I am looking for (an elegant proof or a proof that does not use so many results) that a nonsingular upper triangular matrix $A$ has an upper triangular inverse. Here is what I have:
Nonsingular $\iff \det(A) \neq 0 \iff$ the rows of $A$ form a basis for $\mathbb{R}^n$
This is where my proof is "awkward/not-elegant/I'm not so sure what to do": From here we can just apply the reduced-row-reduction algorithm. And we will get $I$ the identity matrix. Thus $A^{-1}$ is the product of elementary matrices multiplied by $A$.\
- I guess a good proof would show that we will indeed get the identity matrix.
Best Answer
Hint
We have $$A^{-1}=\frac{1}{\det A}\mathrm{Adj}(A)$$ Do you know how we calculate the adjugate of $A$?

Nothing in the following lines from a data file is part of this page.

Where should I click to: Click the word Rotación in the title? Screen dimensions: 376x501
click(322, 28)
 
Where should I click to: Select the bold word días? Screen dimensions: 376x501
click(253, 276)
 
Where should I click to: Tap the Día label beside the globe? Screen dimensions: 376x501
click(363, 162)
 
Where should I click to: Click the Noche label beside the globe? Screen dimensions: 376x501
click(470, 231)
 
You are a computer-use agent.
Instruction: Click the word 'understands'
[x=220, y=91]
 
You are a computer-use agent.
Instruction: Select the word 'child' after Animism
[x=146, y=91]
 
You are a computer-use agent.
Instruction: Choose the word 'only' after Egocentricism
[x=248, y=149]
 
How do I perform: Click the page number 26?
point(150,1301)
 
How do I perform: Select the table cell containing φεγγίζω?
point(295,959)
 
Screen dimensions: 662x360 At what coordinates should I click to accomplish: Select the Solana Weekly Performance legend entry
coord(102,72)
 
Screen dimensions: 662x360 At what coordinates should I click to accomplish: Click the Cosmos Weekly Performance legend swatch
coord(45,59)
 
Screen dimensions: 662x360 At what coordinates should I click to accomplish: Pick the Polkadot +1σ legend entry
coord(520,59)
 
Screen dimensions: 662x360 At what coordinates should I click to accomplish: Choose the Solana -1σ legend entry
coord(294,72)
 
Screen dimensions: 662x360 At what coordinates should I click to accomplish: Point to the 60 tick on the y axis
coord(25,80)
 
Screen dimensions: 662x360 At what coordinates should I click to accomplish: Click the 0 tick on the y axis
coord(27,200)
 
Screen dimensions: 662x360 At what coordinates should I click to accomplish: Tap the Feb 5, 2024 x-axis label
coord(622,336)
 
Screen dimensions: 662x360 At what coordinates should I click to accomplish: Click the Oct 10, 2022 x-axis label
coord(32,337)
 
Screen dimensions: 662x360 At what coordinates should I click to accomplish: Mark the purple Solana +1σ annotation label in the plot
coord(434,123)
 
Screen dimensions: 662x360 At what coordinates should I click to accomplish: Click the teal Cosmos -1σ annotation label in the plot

Added: Another proof: Let $T_n$ denote the vector space of $n$ by $n$ upper triangular matrices and define the linear transformation: $$f_A: T_n\rightarrow T_n,\quad M\mapsto AM$$ so $f_A$ is well defined since the product of two upper triangular matrices is upper triangular and if $M\in\ker f_A$ then $f_A(M)=AM=0$ so $A^{-1}AM=M=0$ and then $f_A$ is injective so it's also bijective (since $T_n$ is a finite dimensional vector space).
Now since $I_n\in T_n$ then there's a unique matrix $X\in T_n$ such that $f_A(X)=AX=I_n$ so $X=A^{-1}$ is an upper triangular matrix.